I cry when I think of how I found her slumped on the floor this morning, saying determinedly, “I’ll get up. I’ll get up. Don’t worry – I’ll get up.”

There will be a day with no more tears.

We have to make difficult decisions now. How do we help Mom cope with the next few months before she has knee replacement surgery? Will she be able to live independently? If she falls, my best efforts to get her up could hurt her more than help her. The doctor told my sister and my mom yesterday that Mom’s left knee is mush. It pains her constantly but all I hear occasionally is a small groan.

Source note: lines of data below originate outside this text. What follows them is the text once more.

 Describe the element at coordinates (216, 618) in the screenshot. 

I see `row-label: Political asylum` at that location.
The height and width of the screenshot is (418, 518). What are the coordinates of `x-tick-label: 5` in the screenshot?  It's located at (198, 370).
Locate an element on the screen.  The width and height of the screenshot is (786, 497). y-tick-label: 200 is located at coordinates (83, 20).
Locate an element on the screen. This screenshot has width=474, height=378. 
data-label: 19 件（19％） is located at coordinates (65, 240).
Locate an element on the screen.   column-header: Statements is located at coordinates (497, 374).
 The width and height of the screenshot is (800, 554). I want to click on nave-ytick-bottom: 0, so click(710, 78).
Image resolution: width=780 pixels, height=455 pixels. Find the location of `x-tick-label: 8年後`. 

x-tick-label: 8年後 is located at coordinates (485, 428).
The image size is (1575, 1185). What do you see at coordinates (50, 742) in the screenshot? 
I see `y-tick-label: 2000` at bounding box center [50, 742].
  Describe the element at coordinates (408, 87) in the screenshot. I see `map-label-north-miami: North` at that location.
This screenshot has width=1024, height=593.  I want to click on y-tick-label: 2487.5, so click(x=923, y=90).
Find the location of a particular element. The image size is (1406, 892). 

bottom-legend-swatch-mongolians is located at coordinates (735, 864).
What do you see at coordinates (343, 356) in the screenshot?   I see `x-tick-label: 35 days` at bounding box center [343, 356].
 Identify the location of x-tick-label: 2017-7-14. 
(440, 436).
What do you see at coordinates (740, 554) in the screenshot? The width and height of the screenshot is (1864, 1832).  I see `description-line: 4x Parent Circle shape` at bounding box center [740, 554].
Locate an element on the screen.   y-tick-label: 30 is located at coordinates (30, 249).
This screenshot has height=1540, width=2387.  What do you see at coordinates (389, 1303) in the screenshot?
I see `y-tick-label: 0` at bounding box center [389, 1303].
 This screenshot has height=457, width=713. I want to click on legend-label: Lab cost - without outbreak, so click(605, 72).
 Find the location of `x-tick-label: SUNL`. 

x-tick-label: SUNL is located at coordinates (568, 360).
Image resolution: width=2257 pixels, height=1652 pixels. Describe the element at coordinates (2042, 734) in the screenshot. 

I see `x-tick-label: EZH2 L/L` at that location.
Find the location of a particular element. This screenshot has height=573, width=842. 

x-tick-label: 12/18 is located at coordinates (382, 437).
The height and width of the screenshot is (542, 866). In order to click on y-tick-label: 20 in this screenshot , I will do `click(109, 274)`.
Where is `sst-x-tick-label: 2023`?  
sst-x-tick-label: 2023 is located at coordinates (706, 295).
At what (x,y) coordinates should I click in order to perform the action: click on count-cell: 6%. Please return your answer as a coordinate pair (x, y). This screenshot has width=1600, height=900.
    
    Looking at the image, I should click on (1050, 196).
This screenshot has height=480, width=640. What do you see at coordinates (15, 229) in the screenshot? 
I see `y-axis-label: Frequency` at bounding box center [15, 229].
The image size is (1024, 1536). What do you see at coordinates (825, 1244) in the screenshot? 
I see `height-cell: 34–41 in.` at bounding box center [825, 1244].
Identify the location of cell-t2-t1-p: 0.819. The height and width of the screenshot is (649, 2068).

She was talking today over lunch about people she admires. I said, “There is someone I admire. She raised all her children practically alone as she almost completely ran the family business.”

“My!” Mom said.

“Yes,” I agreed, “and now she copes with constant pain and dramatic problems and is always positive. When she prays, she always begins her conversations with God by praising Him. She is an inspiration to me.”

“My goodness! Who is it?”

“It’s you, Mom.” She sat there, surprised. I added, “You are always cheerful, Mom, even with the pain that you are feeling.”

“I don’t see any value in complaining,” she said simply.

But Mom lives with pain.

Praise God – praise Mom’s God and mine - there will be a day with no more pain.

When Mom fell the first time tonight, we struggled for a while together. Mom crawled to this position, rolled to that one, moved to the bathtub, and leveraged herself with the walker. Finally I brought a small step stool into the bathroom and helped her push herself up, first to the step stool then finally to the toilet. I was shocked at how helpless mother has become – how weak and frail. I told her that we would have to call Nancy, my sister, and discuss options with her. Mom was afraid to – she wants to continue to live independently. Who can blame her? I said, “Mom, I don’t think we have a choice. We need to have the conversation with you, not about you, but we need to talk to Nancy.” My sister is an RN and the most compassionate health professional Mom or I know. Mom is afraid to let even Nancy know of the extent of her incapacity, though.

But when Mom fell the second time, she tried to get herself up for over an hour before I finally awoke and found her there, struggling to pull herself onto the step stool. She looked at me with despair and said, “I think I will have to go into a home until I have my knee surgery. I was hoping God would take me Home before I had to go into a home.”

As gently as I could, with tears flooding my face, I helped pull Mom onto the step stool and toilet.

There will be a day with no more tears, no more pain, no more fears.

I drove Mom thirty miles to lunch today. Both of us could use the distraction. All the way up and back, we listened to Jeremy Camp singing about the day that is just an eternal second away. As I drove, I imagined myself hiding in Jesus, crying into His chest about the pain and the changes Mom is going through.

There will be a day He’ll wipe away our tears. He’ll wipe away our tears. He’ll wipe away our tears.
Mom and I will hold to Jesus until that day. Together or apart, we will faithfully hold to Jesus. We will face our darkness, tears flooding our faces, praising Him in faith. We believe.

Praise God, there will be a day.

1 comment:

  1. Deb, I love how you describe your Mom. I can smell the hay and milk... so full of life and it's so hard for us to see that diminished... very moving.